‘In Deep’ disputes the notion of a ‘deep state’ conspiracy
New Yorker writer David Rohde traces the rise of distrust in government agencies, along with the expansion of presidential powers, over 40 years.
President Donald Trump first referred to the “deep state” in June 2017, and he has grown increasingly fond of the phrase. The president and his supporters repeatedly utilize it to signify a cabal of unelected government officials bent on undermining Trump’s presidency.
The term “deep state” is as vague as the shadowy conspiracies it is meant to evoke. Into these murky waters wades The New Yorker’s David Rohde, whose compelling and timely new book, “In Deep: The FBI, the CIA, and the Truth about America’s ‘Deep State,’” aims to determine whether in fact a deep state exists. The author’s short answer is that no, the United States’ intelligence and military apparatus is not plotting a coup against a duly elected president.

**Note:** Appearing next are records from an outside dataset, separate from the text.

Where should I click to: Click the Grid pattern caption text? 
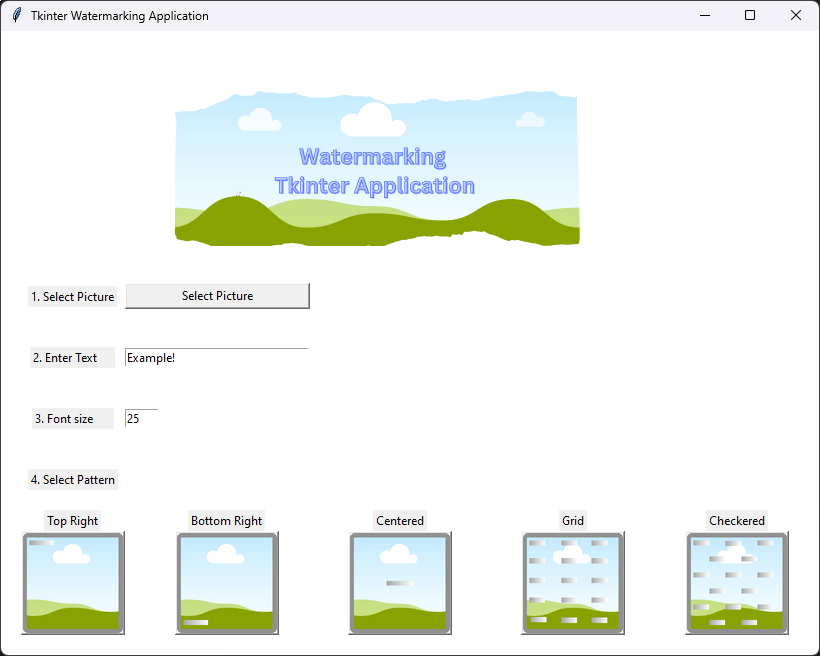572,520
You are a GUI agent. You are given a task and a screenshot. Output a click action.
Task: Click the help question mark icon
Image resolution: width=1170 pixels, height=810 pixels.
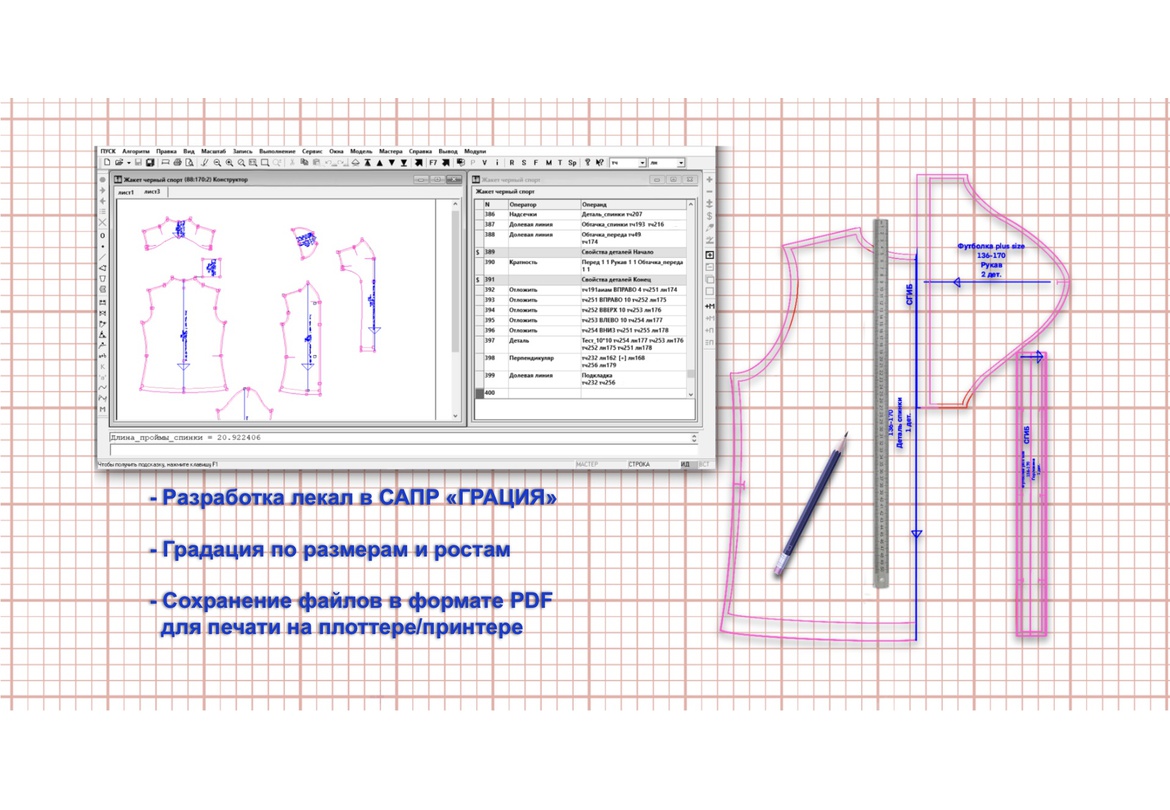587,162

The longer answer, however, is more complicated, as unelected officials have throughout history run secret and illegal operations, but most often with the knowledge of the president. Rohde, who was awarded one of his two Pulitzer Prizes for reporting on the massacre of Bosnian Muslims in Srebrenica for The Christian Science Monitor, begins in the mid-1970s, when journalists revealed allegations of illegal spying by American intelligence agencies. Post-Watergate, trust in government was already at rock bottom. The resulting Senate investigation uncovered decades of astonishing abuses by the Central Intelligence Agency, the Federal Bureau of Investigation, and the National Security Agency, from political assassinations abroad to, at home, reading Americans’ mail, infiltrating student activist groups, and tapping the phones of political organizations. The Senate’s Church Committee made a raft of recommendations to reform the intelligence community.
The remainder of the book’s first half is a brisk run-through of presidential administrations from Gerald Ford to Barack Obama, assessing the efficacy of the Church reforms, the clashes over executive and congressional power, and the mixed records related to oversight of intelligence agencies. While any one of these short chapters could be the subject of a shelf of books, together they sketch the broad outlines of the power struggles within recent administrations.
While Jimmy Carter welcomed oversight, the belief in a strong executive gained renewed currency under Ronald Reagan. (One young Reagan staffer, future Trump attorney general William Barr, argued forcefully for a reassertion of presidential power.) The Iran-Contra affair during the Reagan administration saw government officials secretly selling arms to Iran to fund a rebel group in Nicaragua. At the end of his administration, George H.W. Bush pardoned several Reagan officials involved in the scheme who’d been convicted of lying to Congress. With those pardons, Rohde writes, “the core goal of the Church reforms – public oversight of secretive intelligence agencies by elected representatives – had been thwarted.”
The Clinton years showed the risks of investigative overkill in undermining public trust in Congress. Independent counsel Ken Starr’s wide-ranging investigation, which led to Bill Clinton’s impeachment, did little to dislodge public support for the president: Clinton’s job-approval rating actually climbed during the impeachment hearings, although they dropped afterward. Rohde sees the 9/11 attacks as further strengthening the presidency, with the broad support of Americans who were fearful of future attacks. The George W. Bush administration, Rohde notes, “granted vast authority and resources to the CIA, FBI, and NSA, broadened the use of secrecy, and flouted congressional oversight.” Overseas, CIA agents abducted and tortured terrorism suspects, while at home, the NSA engaged in secret, illegal wiretapping. Most damaging, the U.S. invaded Iraq based on faulty intelligence. Joan Dempsey, a former CIA and Pentagon official who is one of Rohde’s sources in the book, says the botched intelligence resulted from analysts’ sincere desire to prevent another attack: “It wasn’t a conspiracy to doctor intelligence. We were leaning far forward and we fell.”
While Obama claimed to welcome transparency and oversight, his administration increased CIA drone strikes and expanded NSA surveillance, again in the name of keeping Americans safe. Many on the left criticized him, but the right in particular painted him in dark, authoritarian tones. In the second half of the book, devoted to the Trump administration, we see how that vision of Obama evolved into the broader vision of the “deep state.” Shortly after the 2016 election, Breitbart News, then edited by Trump strategist Steve Bannon, published a lengthy polemic by an author using a pseudonym that claimed the existence of an entrenched, bureaucratic deep state at war with Trump.
The notion resonated with President Trump. From Benghazi to the Mueller investigation to the impeachment hearings, Trump has publicly attacked the work of career government officials in the intelligence agencies, the Justice Department, and the State Department. Trump has assailed former FBI director James Comey and other members of the intelligence community; when they’ve taken the bait and responded in kind, Rohde notes, they give ammunition to those who see their organizations as biased.
Rohde, in his epilogue, flatly declares that “there is no ‘deep state.’” While acknowledging that the FBI and CIA have been guilty of grave abuses, he concludes, “President Trump, as he often does, is exaggerating.” It is perhaps unknowable the extent to which Trump believes in the deep state or simply understands the term’s political usefulness. Whichever the case, the issues raised by “In Deep” are particularly urgent.